Wednesday, January 25, 2006

Link-Love: A little bit of science blogging

OK, I wanted to do a linkfest of science blogs. I went to my Bloglines and here is just the stuff from Blogs that start with A and B:

Mike of 10000 Birds (that is listed before the As and Bs) wrote about a long-eared owl, summarized his blog for new readers, and is daydreaming about leaf-cutter ants.

Tara Smith of Aetiology looks at the Athens plague and writes the, IMHO, best blog-post on the topic. Any thoughts on improving science education?

Afarensis comes to my neighborhood in search of Trail of Tears and then revisits one of my favourite topics, the magnetotactic bacteria with some novel findings.

Daniel, A Concerned Scientist went to an anti-ID talk and comments on the meeting of all former chiefs of the EPA.

A Pixelated Mind is dreaming about a utopian world in which teachers know everything.

Lori of a.d.d. has been having too much fun lately to write much about science.

Duane has Abnormal Interests, for instance in the great Athens plague. Others write about it, too, but others do not include the text in the original Greek!

AJMilne of The Accidental Weblog (formerly of a blog with the formula of caffeine for the title) is wondering if permafrost is a place where microorganisms lay dormant, or if they actually live in slow-motion.
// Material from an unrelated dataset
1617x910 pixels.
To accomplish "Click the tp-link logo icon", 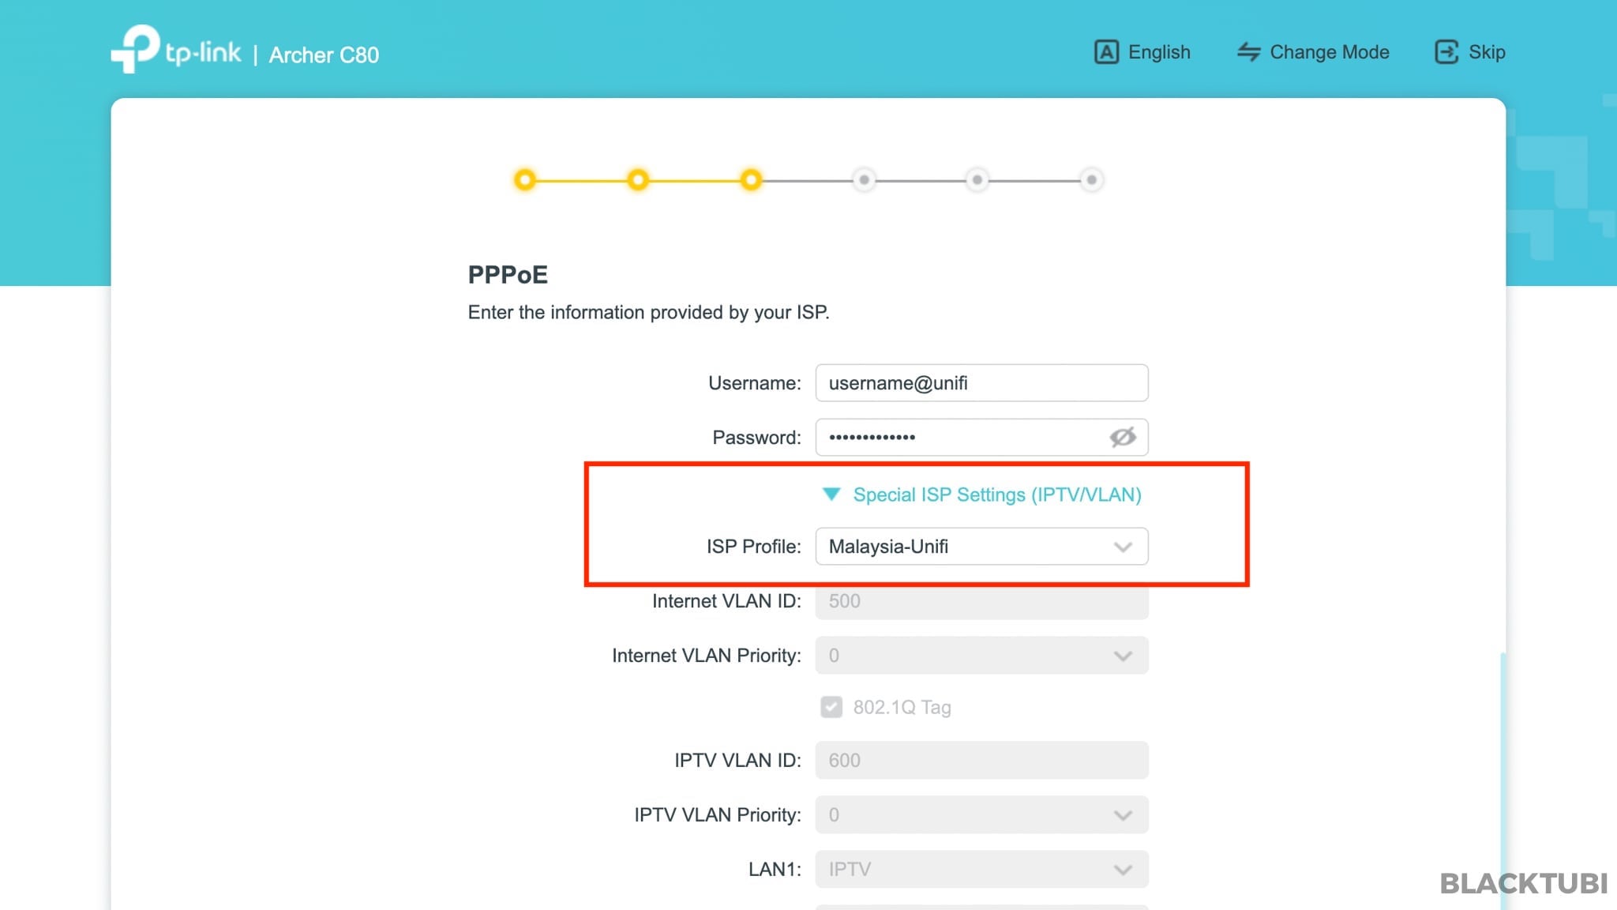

Acronym Required summarizes the endocrine disruptive effects of Bisphenol-A and reports on research (discussed on NPR last Friday) about using soil samples not to look for antibiotics, but to look for entibiotic resistance mechanisms.

Alun of Archeoastronomy also takes a look at the plague in Athens, but also at Egypt and the PR companies selling 'psych research'.

Andrew Jaffe reports on a science version of the Million Dollar Page.

Ann has a great cartoon to go with this post about Fiorenzo Facchini's article in the Vatican newspaper.

Arcane Gazebo on experimentalist physicist bloggers.

Archy tries to write about mammoths every week. Sometimes it veers beyond science.

The Art Of Teaching Science finds parallels between two books, one on evolution, the other on plate tectonics.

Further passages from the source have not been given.